A questo proposito, vorrei evidenziare un tema serio di cui si parla troppo poco: quello dei costi della struttura, della comunicazione e della raccolta fondi.

Le ragioni della ritrosia a parlarne sono molte e complesse. Innanzitutto si temono critiche da parte dei donatori, che vogliono (giustamente) che le loro donazioni finanzino progetti che facciano stare meglio altre persone, e non sono interessati a pagare sedi o stipendi. Così, c’è anzi una gara tra le associazioni a dimostrare di spendere poco in struttura e pochissimo in raccolta fondi, meno del 30, del 20, a volte del 10%.

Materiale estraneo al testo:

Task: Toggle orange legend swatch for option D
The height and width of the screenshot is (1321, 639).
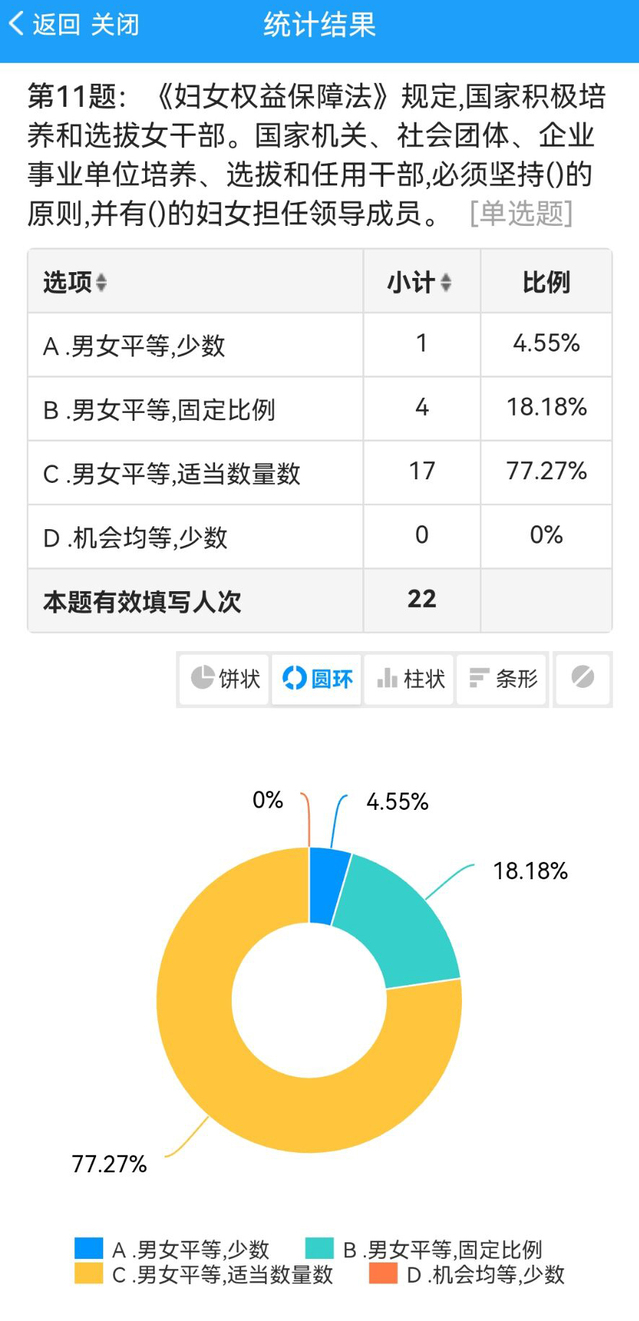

Una seconda ragione della reticenza ha a che fare con il diffuso pregiudizio che il non profit (in quanto “benefico”) debba coincidere con il volontariato, e ci si scandalizza se un bravo dirigente è pagato il giusto. In compenso, si predica che sarebbe ora che le organizzazioni non profit si svecchiassero e pensassero come il profit, con l’unica differenza di non dividere i profitti tra gli azionisti.

Ciò su cui non ci si sofferma, è il quesito: di quali associazioni stiamo parlando? L’universo non profit è infatti composto da una miriade di enti differenti, con scopi differenti, con esigenze strutturali profondamente diverse. Se è ragionevole chiedere a una Ong che lavora per portare aiuto nei paesi poveri di ridurre al minimo i costi di struttura, non ha senso, ad esempio, chiederlo ad una istituzione che fornisce cure palliative gratuite alla popolazione di una certa zona. I costi di tale istituzione sono tutti “di struttura”: medici, infermieri, psicologi, fisioterapisti, nonché materiali, farmaci, magari manutenzione di un hospice

Allo stesso modo, un’associazione culturale che propone programmi teatrali, o musicali gratuiti, accessibili quindi a tutta la popolazione ha costi legati a una sede, al tempo degli artisti, a una segreteria, eccetera: anche questi sono costi di struttura.

In modo analogo, oggi si tende, dopo i tagli del settore pubblico, a esigere che il non profit si attrezzi per fare comunicazione e fundraising in modo professionale. Per farlo occorre investire, ma questo investimento non è riconosciuto come finanziabile da nessuno, non dai privati, non da fondazioni di erogazione, e le pubbliche amministrazioni, che sostenevano gli enti “dal punto di vista istituzionale” hanno abbandonato il campo.

Non vedete anche voi una contraddizione in questo atteggiamento? Il risultato di queste politiche condurrà a morte certa molte istituzioni superflue, ma anche tante che avevano una ragione seria di esistere. Cosa ne pensate?